- Born: 1903 Brooklyn, New York City, USA
- Died: June 27, 1996 (aged 92) New York City, USA
- Education: Hunter College
- Occupations: dancer, choreographer, author, and tai chi teacher
- Spouse: A. Cook Glassgold

= Sophia Delza =

American dancer, choreographer, author, and tai chi teacher

Sophia Delza Glassgold (1903 – June 27, 1996), born Sophie Hurwitz, was an American modern dancer, choreographer, author, and practitioner of Wu-style tai chi, which she taught at her school in New York City. She authored the first English language book on tai chi, T'ai Chi Ch'uan: Body and Mind in Harmony. Through her books, articles, lectures, and television appearances, Delza promoted the practice of tai chi for health and fitness, and was one of the first popularizers of Chinese martial arts in the United States.

==Early life and education==
Delza was born in Brooklyn into a Jewish family. She was a sibling of documentary filmmaker Leo Hurwitz, and psychoanalyst Marie Briehl. She initially learned to dance from her sister, Elizabeth Delza, who also went on to a successful career as a dancer. She performed with her sister at the Neighborhood Playhouse in the 1920s. In 1924, she graduated with a degree in science from Hunter College and entered graduate school at Columbia University. She later travelled to Paris to continue her studies in dance.

==Career==
After returning to the United States, Delza worked in vaudeville, and in stage and film productions. She danced opposite James Cagney in the Grand Street Follies of 1928. She also studied Spanish dance and received a grant to study folk dance forms in Mexico. When Anna Sokolow's Dance Unit needed a new space to rehearse in, Delza made her studio on West 16th Street available to them. In 1937, after the Spanish Civil War broke out, Delza created two anti-fascist works, We Weep for Spain and We March for Spain. She also performed in a "Dances for Spain" concert at the Adelphi Theatre that year, alongside fellow modern dancers Sokolow and Helen Tamiris.

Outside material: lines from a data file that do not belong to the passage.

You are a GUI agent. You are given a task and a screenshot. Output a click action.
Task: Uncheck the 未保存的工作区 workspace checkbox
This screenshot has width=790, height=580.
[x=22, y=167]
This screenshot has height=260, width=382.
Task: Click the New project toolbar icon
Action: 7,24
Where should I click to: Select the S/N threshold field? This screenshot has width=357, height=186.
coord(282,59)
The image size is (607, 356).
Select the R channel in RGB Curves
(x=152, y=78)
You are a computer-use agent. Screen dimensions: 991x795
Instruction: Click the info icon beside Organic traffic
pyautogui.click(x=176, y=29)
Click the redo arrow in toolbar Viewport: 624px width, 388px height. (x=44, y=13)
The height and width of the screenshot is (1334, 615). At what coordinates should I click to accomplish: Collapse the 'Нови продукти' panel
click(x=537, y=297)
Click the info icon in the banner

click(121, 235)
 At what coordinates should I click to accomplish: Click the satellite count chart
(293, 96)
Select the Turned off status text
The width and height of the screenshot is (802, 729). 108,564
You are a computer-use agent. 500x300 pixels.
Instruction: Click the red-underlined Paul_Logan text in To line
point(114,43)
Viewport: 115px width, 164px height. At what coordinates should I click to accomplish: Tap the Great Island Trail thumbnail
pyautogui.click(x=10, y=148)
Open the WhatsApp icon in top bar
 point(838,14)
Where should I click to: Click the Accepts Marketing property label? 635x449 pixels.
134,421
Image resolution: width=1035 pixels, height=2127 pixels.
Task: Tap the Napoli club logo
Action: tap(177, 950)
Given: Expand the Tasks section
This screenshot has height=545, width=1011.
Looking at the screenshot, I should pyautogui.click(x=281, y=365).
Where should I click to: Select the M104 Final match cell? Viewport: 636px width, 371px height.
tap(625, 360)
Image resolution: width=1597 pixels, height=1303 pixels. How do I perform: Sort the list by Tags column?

In 1948, Delza accompanied her husband, A. Cook Glassgold, to Shanghai. There, Glassgold worked for the American Jewish Joint Distribution Committee, coordinating post-war relief for Jewish refugees in the Shanghai Ghetto. While in Shanghai, Delza studied Wu-style tai chi under Ma Yueliang. She worked as a dance instructor, and was the first American to teach modern dance in China. During this period, she also studied Chinese theater and Chinese theatrical dancing.

Delza and her husband returned to America in 1951. They lived the rest of their lives in an apartment at the Chelsea Hotel in Manhattan. In 1954, she gave the first documented public demonstration of tai chi in America at the Museum of Modern Art. That same year, she founded the Delza School of Tai Chi Chuan at Carnegie Hall. She subsequently began teaching tai chi as a form of exercise at the United Nations and the Actors Studio. Among her students at the Actors Studio was John Strasberg (son of Lee and Paula Strasberg), who noted that Delza's teaching of the art did not focus on its martial aspects. She also performed demonstrations on television. In 1961 she wrote T'ai Chi Ch'uan: Body and Mind in Harmony, the first English language book on the subject of tai chi.

In 1996, Sophia Delza died at the age of 92 at Beth Israel Medical Center in New York City, soon after publishing her last book, The T'ai-Chi Ch'uan Experience.